● Goal: In the Python grammar excerpt, how is each subtree represented internally?

## start Reading passage

In Python, we encode this as a mapping (a dictionary) from nonterminal symbols to a list of possible expansions:

In [None]:
EXPR_GRAMMAR = {
    "<start>":
        ["<expr>"],

    "<expr>":
        ["<term> + <expr>", "<term> - <expr>", "<term>"],

    "<term>":
        ["<factor> * <term>", "<factor> / <term>", "<factor>"],

    "<factor>":
        ["+<factor>",
         "-<factor>",
         "(<expr>)",
         "<integer>.<integer>",
         "<integer>"],

    "<integer>":
        ["<digit><integer>", "<digit>"],

    "<digit>":
        ["0", "1", "2", "3", "4", "5", "6", "7", "8", "9"]
}

In [None]:
assert is_valid_grammar(EXPR_GRAMMAR)

In [None]:
syntax_diagram(EXPR_GRAMMAR)

## Fuzzing with Grammars

We mostly use grammars for _fuzzing_, as in here:

In [None]:
from GrammarFuzzer import GrammarFuzzer

In [None]:
expr_fuzzer = GrammarFuzzer(EXPR_GRAMMAR)
for i in range(10):
    print(expr_fuzzer.fuzz())

## Parsing with Grammars

We can parse a given input using a grammar:

In [None]:
expr_input = "2 + -2"

In [None]:
from Parser import EarleyParser, display_tree, tree_to_string

In [None]:
expr_parser = EarleyParser(EXPR_GRAMMAR)

In [None]:
expr_tree = list(expr_parser.parse(expr_input))[0]

In [None]:
display_tree(expr_tree)

Internally, each subtree is a pair of a node and a list of children (subtrees)

In [None]:
expr_tree

## Mutating a Tree

We define a simple mutator that traverses an AST to mutate it.

## end Reading passage
## start Recorded information

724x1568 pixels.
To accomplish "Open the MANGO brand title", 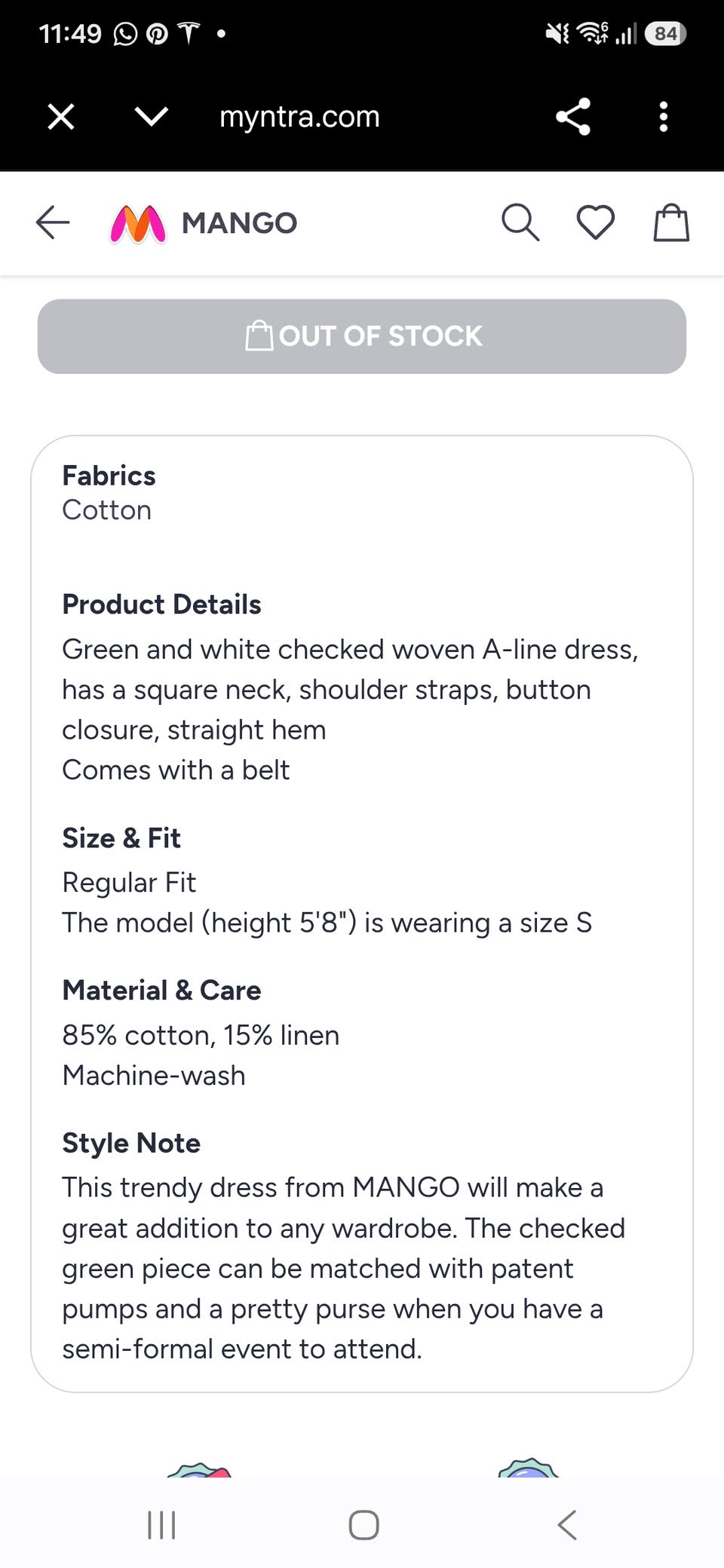I will coord(239,223).
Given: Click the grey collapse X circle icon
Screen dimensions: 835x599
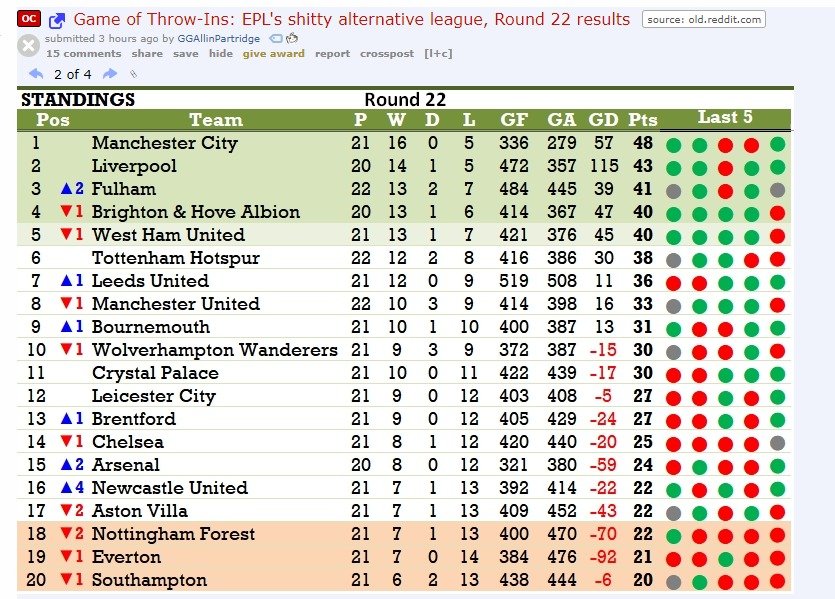Looking at the screenshot, I should [29, 45].
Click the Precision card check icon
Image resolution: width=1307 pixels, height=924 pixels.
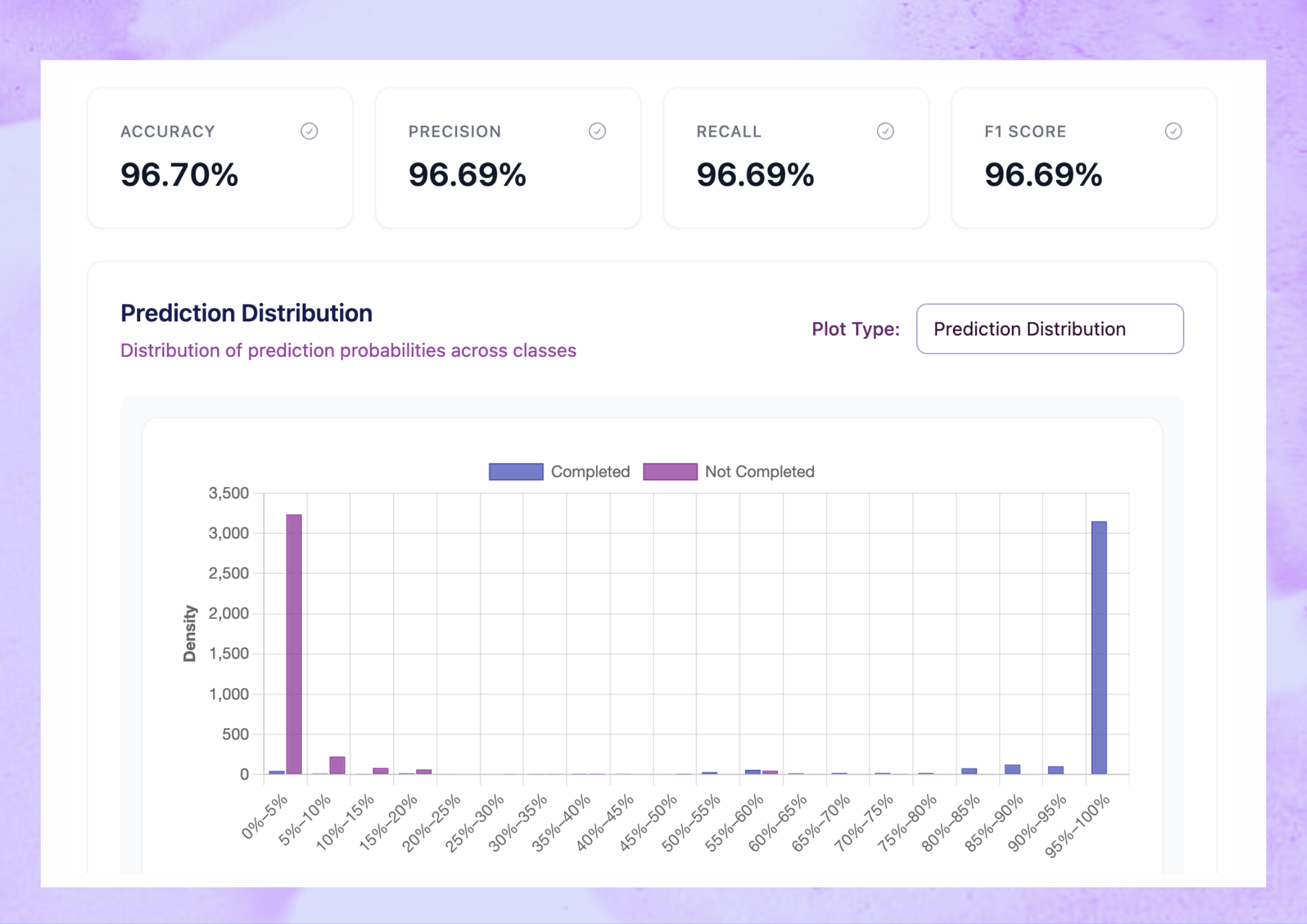[x=597, y=131]
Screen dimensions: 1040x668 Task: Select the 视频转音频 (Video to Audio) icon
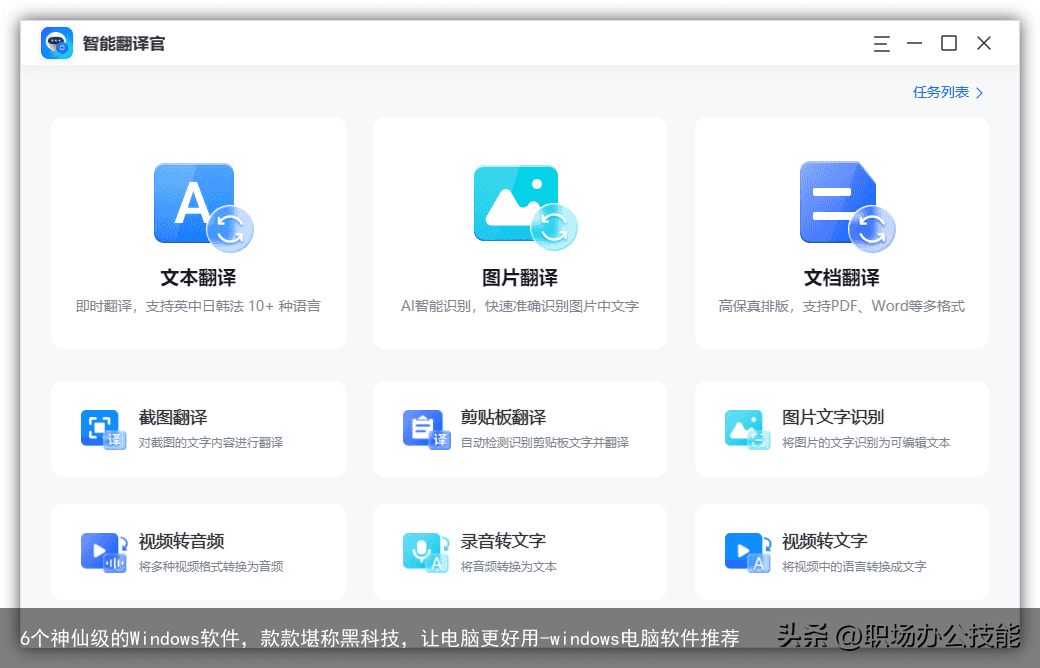[103, 552]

## end Recorded information

● Result of this task: Each subtree is a pair of a node and a list of children (subtrees).